WOW! Eileen Holderman "afraid"! "Being shut down"..."hijacking the recommendations, you don't like my poiint of view, PFO calling her and two other members, it's wrong."
MaryAnn Fletcher says she's also one of the Members under threat!
Dr. Meier saying she has been intimidated also. "Worked every frikken weekend for you, people telling me I am wrong, ...being misquoted."
Krafchick: What Eile...en said is disturbing...most critical things we can do is to recommend a case definition..start with CCC, one used by IACFS...for clinical or research, it has to start somewhere...it doesn't cost anyone anything to say it can be an interim definition...
Levine: Most are using the CCC
Krafchick: so what's the harm of adopting it now?
Gailen: See if we can defuse. Working group could be 3-6, one in response to NIH request to investigate strategies used to fund researchers into ME/CFS, how HHS might make partnerships...the Sec. needs more info on recommendations, group needs to be willing to do the work.
Jason: 10 yrs ago, two proposals of alternative strategy, now research will be funded same way, which has NOT resulted in treatment, care, diagnoses, cure. Are alternative strategies being dismissed?
Gailen: Nothing to do with any one specific topics: Sec. telling us we need to have more evidence based Rec. for Sec. to act upon, use Workgroups, not specifically subcommittees, that doesn't dissolve them.

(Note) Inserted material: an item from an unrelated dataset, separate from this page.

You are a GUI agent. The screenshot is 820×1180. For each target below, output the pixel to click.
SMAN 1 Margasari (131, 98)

Second is to develop care for ME/CFS patients; develop the speciality of ME/CFS medicine (hypothetical); to fund and bring the Amer. Coll. of Ped., Family Med., find the barriers and Lori Chapo's email very valuable, try to find solutions to getting more providers who want to and are capable of treating patients. They have done the wrong thing out of ignorance; they are learning things in the wrong way, are harming them, need to find way to teach them the right things. (Getting the Primer out to them; all AU drs have it; why don't U.S. docs?)
We need more specialists, but we need more Sue Levine's and Nancy Klimases.

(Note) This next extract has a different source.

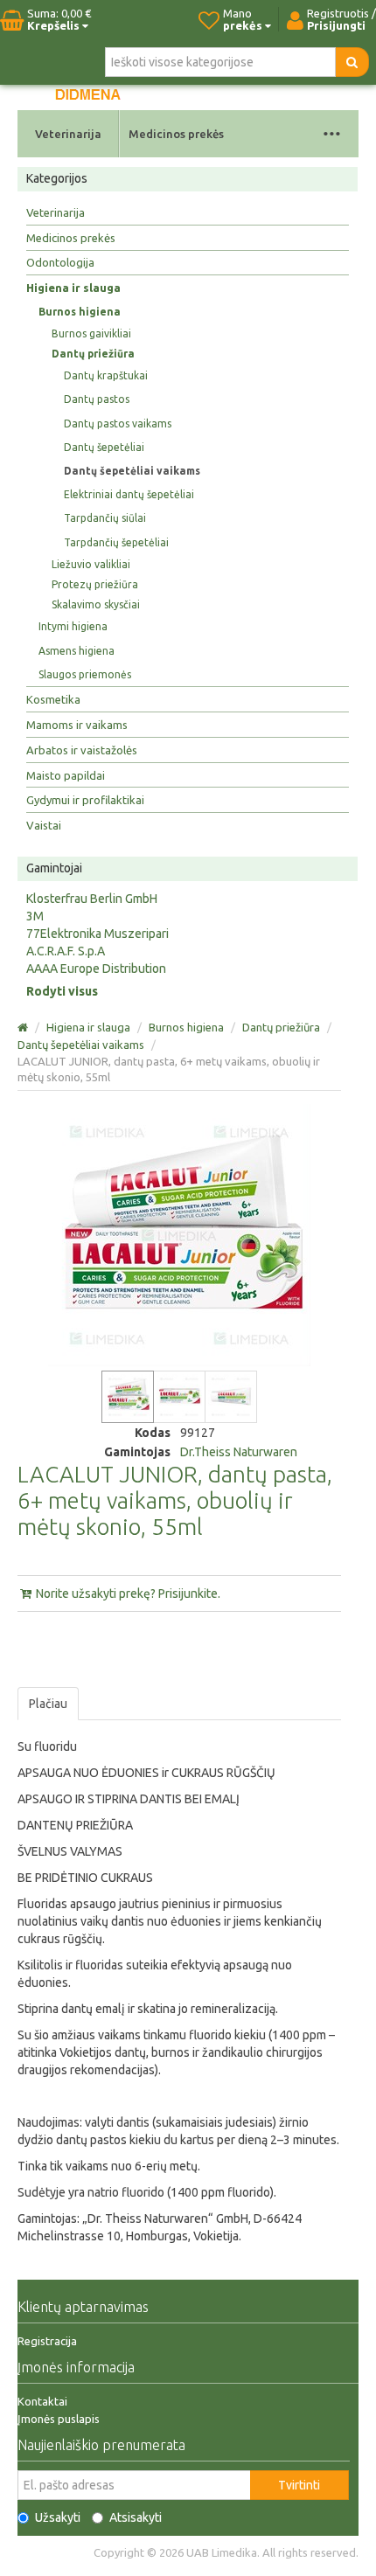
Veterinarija (68, 134)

Increase number of interested and capable expert providers, nurses in there as well, for treating ME/CFS patients. To at least recognize the patients, be capable of looking at them, diagnose them, etc.; medical student education, etc.
Continuing medical education, change current behavior; ACGME, those learning how to be specialists and medical students. All three needed.
??: "Need the new generation of new docs to learn...and doc at any clinic, can see it and refer to local more experienced clinicians...
Primer under revision with info re Severe patients, with input from them.
Holderman's subcommittee: topics, MEICC, CDC content, ICD CF10; Primer, Case Definition, Most Severely Ill; Legal Issues, SSA Disability, Scholarship Programs, Provider Education, CME online course, and highlighted, the private research centers. Mt. Sinai, Nova, CFI in NY, Montoya at Stanford's CFS, and Enlander about ME Ctr at Mt. Sinai. People who provided videos; jessica taylor and peter and chris cairn, and others thanked. Applause.
Kim McCleary thanked FDA asked for more from them and CFSAC re treatments.